■ **The records**:
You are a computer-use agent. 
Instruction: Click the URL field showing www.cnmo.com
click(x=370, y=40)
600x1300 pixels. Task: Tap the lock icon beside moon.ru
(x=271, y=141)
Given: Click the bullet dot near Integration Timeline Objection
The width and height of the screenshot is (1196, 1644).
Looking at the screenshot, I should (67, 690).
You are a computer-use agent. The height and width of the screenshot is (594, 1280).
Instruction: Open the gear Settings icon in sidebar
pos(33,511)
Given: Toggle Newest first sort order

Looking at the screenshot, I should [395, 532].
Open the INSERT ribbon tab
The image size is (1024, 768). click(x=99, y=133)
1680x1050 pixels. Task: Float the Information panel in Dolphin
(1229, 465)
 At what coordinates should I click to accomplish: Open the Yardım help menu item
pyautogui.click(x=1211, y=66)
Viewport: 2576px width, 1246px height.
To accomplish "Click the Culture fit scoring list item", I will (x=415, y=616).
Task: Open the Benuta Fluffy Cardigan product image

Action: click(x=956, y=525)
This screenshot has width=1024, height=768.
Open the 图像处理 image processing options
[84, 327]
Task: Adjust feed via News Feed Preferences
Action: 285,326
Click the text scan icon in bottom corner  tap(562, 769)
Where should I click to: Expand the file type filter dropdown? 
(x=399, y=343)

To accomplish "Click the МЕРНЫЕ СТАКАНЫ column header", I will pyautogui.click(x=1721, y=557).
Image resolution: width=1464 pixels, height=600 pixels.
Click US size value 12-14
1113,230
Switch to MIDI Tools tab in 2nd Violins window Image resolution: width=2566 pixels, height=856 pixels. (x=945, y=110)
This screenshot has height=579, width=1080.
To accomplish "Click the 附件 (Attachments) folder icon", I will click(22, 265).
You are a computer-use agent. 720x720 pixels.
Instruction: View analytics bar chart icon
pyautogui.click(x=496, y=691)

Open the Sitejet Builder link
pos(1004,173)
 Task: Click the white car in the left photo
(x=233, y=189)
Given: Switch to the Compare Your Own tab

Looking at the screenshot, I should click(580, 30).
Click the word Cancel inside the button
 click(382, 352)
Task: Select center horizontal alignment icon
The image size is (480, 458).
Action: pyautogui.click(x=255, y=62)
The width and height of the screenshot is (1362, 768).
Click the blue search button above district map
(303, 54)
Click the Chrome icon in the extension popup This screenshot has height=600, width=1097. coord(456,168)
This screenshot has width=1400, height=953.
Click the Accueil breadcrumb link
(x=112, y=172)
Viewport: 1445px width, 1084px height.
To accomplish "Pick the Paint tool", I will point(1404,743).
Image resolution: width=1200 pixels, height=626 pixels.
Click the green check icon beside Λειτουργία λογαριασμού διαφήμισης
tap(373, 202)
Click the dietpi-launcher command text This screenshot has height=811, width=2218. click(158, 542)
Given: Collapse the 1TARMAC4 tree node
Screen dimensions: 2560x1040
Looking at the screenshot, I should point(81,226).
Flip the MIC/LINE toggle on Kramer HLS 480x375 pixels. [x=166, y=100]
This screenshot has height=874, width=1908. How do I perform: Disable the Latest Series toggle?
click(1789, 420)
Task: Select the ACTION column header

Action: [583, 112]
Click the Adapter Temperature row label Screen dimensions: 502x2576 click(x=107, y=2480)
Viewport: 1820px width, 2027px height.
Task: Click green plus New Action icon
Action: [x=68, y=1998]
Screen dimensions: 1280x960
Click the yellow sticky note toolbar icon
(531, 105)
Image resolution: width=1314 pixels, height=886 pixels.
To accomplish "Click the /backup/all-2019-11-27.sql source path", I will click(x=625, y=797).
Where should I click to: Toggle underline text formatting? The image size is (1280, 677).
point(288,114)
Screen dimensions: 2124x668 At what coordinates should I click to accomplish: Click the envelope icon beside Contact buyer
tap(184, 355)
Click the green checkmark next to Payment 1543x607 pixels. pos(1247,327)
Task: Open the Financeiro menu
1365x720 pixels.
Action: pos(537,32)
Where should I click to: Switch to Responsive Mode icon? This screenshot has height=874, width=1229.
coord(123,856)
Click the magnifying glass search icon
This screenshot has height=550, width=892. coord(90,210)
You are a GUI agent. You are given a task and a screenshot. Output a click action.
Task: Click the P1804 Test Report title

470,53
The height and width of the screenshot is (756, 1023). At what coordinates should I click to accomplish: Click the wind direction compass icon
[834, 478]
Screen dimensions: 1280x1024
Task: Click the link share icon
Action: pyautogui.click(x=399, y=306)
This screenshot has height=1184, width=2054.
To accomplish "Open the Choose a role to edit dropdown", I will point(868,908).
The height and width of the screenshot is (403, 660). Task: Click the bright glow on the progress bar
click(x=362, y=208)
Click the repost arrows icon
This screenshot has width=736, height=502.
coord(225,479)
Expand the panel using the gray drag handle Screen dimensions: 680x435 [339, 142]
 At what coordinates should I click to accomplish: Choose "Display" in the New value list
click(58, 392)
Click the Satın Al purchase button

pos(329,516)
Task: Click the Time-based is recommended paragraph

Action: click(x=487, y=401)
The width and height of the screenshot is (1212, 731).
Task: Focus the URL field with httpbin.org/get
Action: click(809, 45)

■ **Problem to solve**: Word for word and line for line, give the material again.

■ **Answer to this exercise**:
You are a computer-use agent. 
Instruction: Click the URL field showing www.cnmo.com
click(x=370, y=40)
600x1300 pixels. Task: Tap the lock icon beside moon.ru
(x=271, y=141)
Given: Click the bullet dot near Integration Timeline Objection
The width and height of the screenshot is (1196, 1644).
Looking at the screenshot, I should (67, 690).
You are a computer-use agent. The height and width of the screenshot is (594, 1280).
Instruction: Open the gear Settings icon in sidebar
pos(33,511)
Given: Toggle Newest first sort order

Looking at the screenshot, I should [395, 532].
Open the INSERT ribbon tab
The image size is (1024, 768). click(x=99, y=133)
1680x1050 pixels. Task: Float the Information panel in Dolphin
(1229, 465)
 At what coordinates should I click to accomplish: Open the Yardım help menu item
pyautogui.click(x=1211, y=66)
Viewport: 2576px width, 1246px height.
To accomplish "Click the Culture fit scoring list item", I will (x=415, y=616).
Task: Open the Benuta Fluffy Cardigan product image

Action: click(x=956, y=525)
This screenshot has width=1024, height=768.
Open the 图像处理 image processing options
[84, 327]
Task: Adjust feed via News Feed Preferences
Action: 285,326
Click the text scan icon in bottom corner  tap(562, 769)
Where should I click to: Expand the file type filter dropdown? 
(x=399, y=343)

To accomplish "Click the МЕРНЫЕ СТАКАНЫ column header", I will pyautogui.click(x=1721, y=557).
Image resolution: width=1464 pixels, height=600 pixels.
Click US size value 12-14
1113,230
Switch to MIDI Tools tab in 2nd Violins window Image resolution: width=2566 pixels, height=856 pixels. (x=945, y=110)
This screenshot has height=579, width=1080.
To accomplish "Click the 附件 (Attachments) folder icon", I will click(22, 265).
You are a computer-use agent. 720x720 pixels.
Instruction: View analytics bar chart icon
pyautogui.click(x=496, y=691)

Open the Sitejet Builder link
pos(1004,173)
 Task: Click the white car in the left photo
(x=233, y=189)
Given: Switch to the Compare Your Own tab

Looking at the screenshot, I should click(580, 30).
Click the word Cancel inside the button
 click(382, 352)
Task: Select center horizontal alignment icon
The image size is (480, 458).
Action: pyautogui.click(x=255, y=62)
The width and height of the screenshot is (1362, 768).
Click the blue search button above district map
(303, 54)
Click the Chrome icon in the extension popup This screenshot has height=600, width=1097. coord(456,168)
This screenshot has width=1400, height=953.
Click the Accueil breadcrumb link
(x=112, y=172)
Viewport: 1445px width, 1084px height.
To accomplish "Pick the Paint tool", I will point(1404,743).
Image resolution: width=1200 pixels, height=626 pixels.
Click the green check icon beside Λειτουργία λογαριασμού διαφήμισης
tap(373, 202)
Click the dietpi-launcher command text This screenshot has height=811, width=2218. click(158, 542)
Given: Collapse the 1TARMAC4 tree node
Screen dimensions: 2560x1040
Looking at the screenshot, I should point(81,226).
Flip the MIC/LINE toggle on Kramer HLS 480x375 pixels. [x=166, y=100]
This screenshot has height=874, width=1908. How do I perform: Disable the Latest Series toggle?
click(1789, 420)
Task: Select the ACTION column header

Action: [583, 112]
Click the Adapter Temperature row label Screen dimensions: 502x2576 click(x=107, y=2480)
Viewport: 1820px width, 2027px height.
Task: Click green plus New Action icon
Action: [x=68, y=1998]
Screen dimensions: 1280x960
Click the yellow sticky note toolbar icon
(531, 105)
Image resolution: width=1314 pixels, height=886 pixels.
To accomplish "Click the /backup/all-2019-11-27.sql source path", I will click(x=625, y=797).
Where should I click to: Toggle underline text formatting? The image size is (1280, 677).
point(288,114)
Screen dimensions: 2124x668 At what coordinates should I click to accomplish: Click the envelope icon beside Contact buyer
tap(184, 355)
Click the green checkmark next to Payment 1543x607 pixels. pos(1247,327)
Task: Open the Financeiro menu
1365x720 pixels.
Action: pos(537,32)
Where should I click to: Switch to Responsive Mode icon? This screenshot has height=874, width=1229.
coord(123,856)
Click the magnifying glass search icon
This screenshot has height=550, width=892. coord(90,210)
You are a GUI agent. You are given a task and a screenshot. Output a click action.
Task: Click the P1804 Test Report title

470,53
The height and width of the screenshot is (756, 1023). At what coordinates should I click to accomplish: Click the wind direction compass icon
[834, 478]
Screen dimensions: 1280x1024
Task: Click the link share icon
Action: pyautogui.click(x=399, y=306)
This screenshot has height=1184, width=2054.
To accomplish "Open the Choose a role to edit dropdown", I will point(868,908).
The height and width of the screenshot is (403, 660). Task: Click the bright glow on the progress bar
click(x=362, y=208)
Click the repost arrows icon
This screenshot has width=736, height=502.
coord(225,479)
Expand the panel using the gray drag handle Screen dimensions: 680x435 [339, 142]
 At what coordinates should I click to accomplish: Choose "Display" in the New value list
click(58, 392)
Click the Satın Al purchase button

pos(329,516)
Task: Click the Time-based is recommended paragraph

Action: click(x=487, y=401)
The width and height of the screenshot is (1212, 731).
Task: Focus the URL field with httpbin.org/get
Action: click(809, 45)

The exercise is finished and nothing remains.